_Task_.
Go over the data below line by line, and state how many lines contain the string "Given". Give the number only.

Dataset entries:
────────────────
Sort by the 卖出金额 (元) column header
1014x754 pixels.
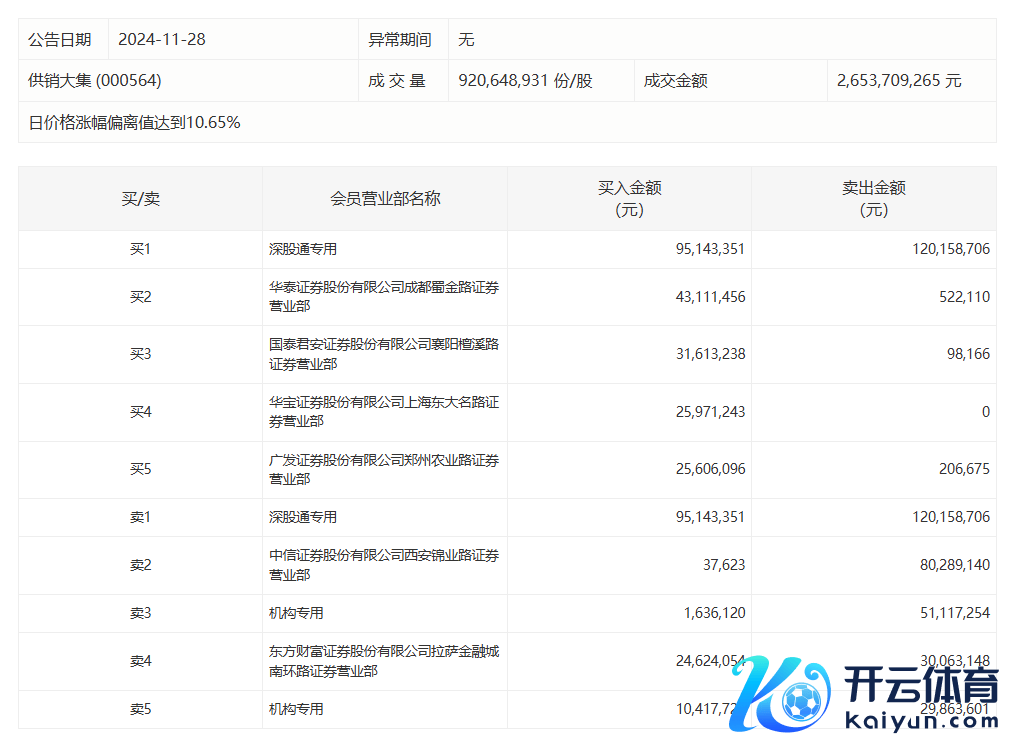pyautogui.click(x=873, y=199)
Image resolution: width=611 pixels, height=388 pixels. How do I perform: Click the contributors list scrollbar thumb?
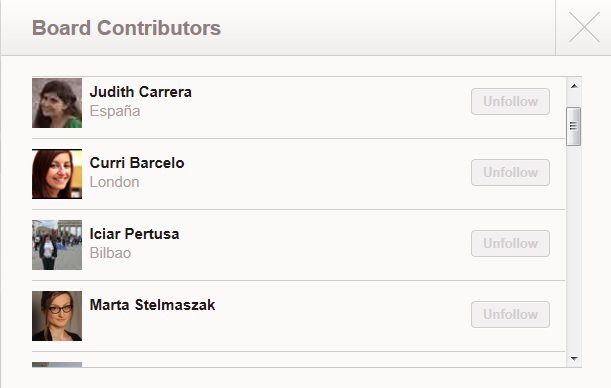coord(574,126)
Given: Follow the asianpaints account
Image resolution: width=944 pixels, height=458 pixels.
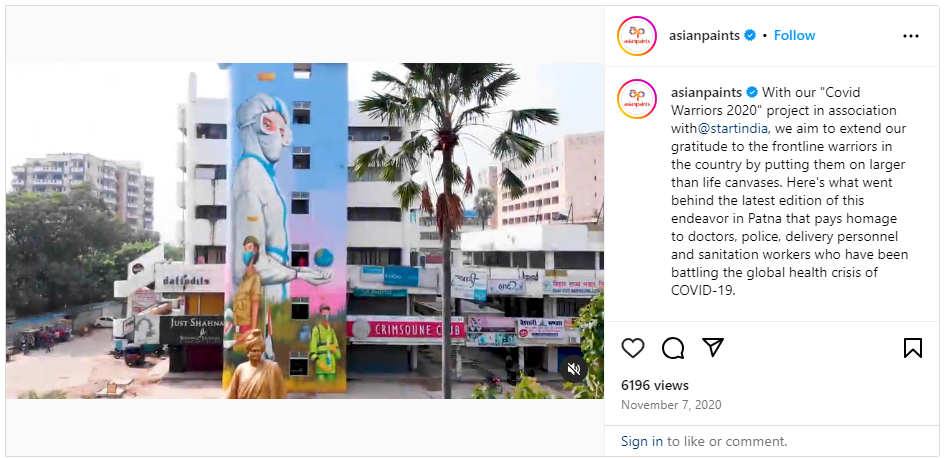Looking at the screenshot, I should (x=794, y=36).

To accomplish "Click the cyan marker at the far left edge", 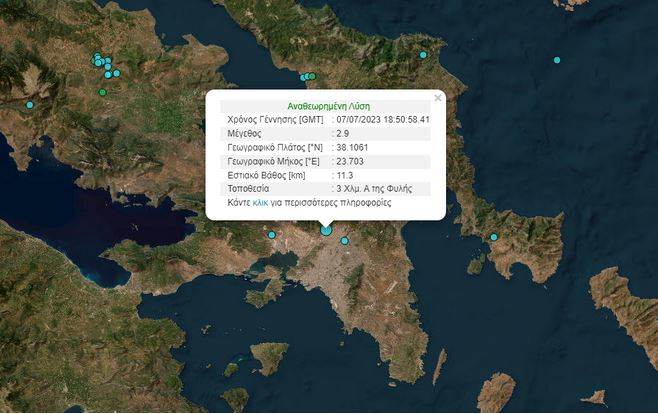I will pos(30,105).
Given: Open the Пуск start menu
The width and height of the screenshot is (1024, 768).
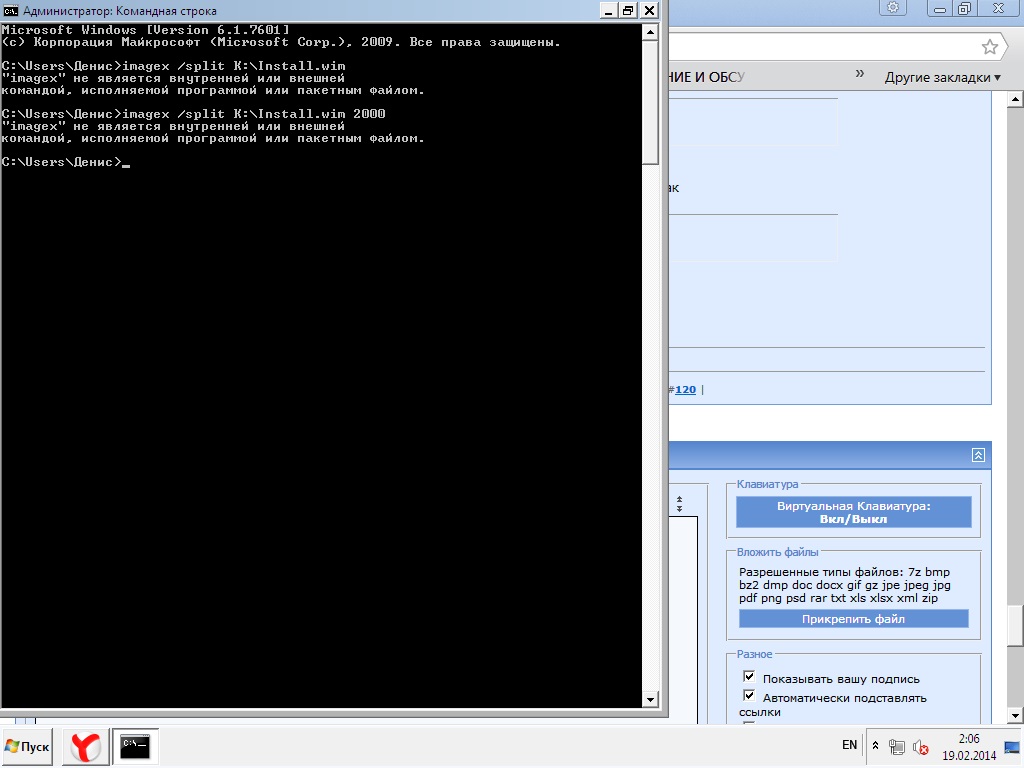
────────────────
_Answer space_.
2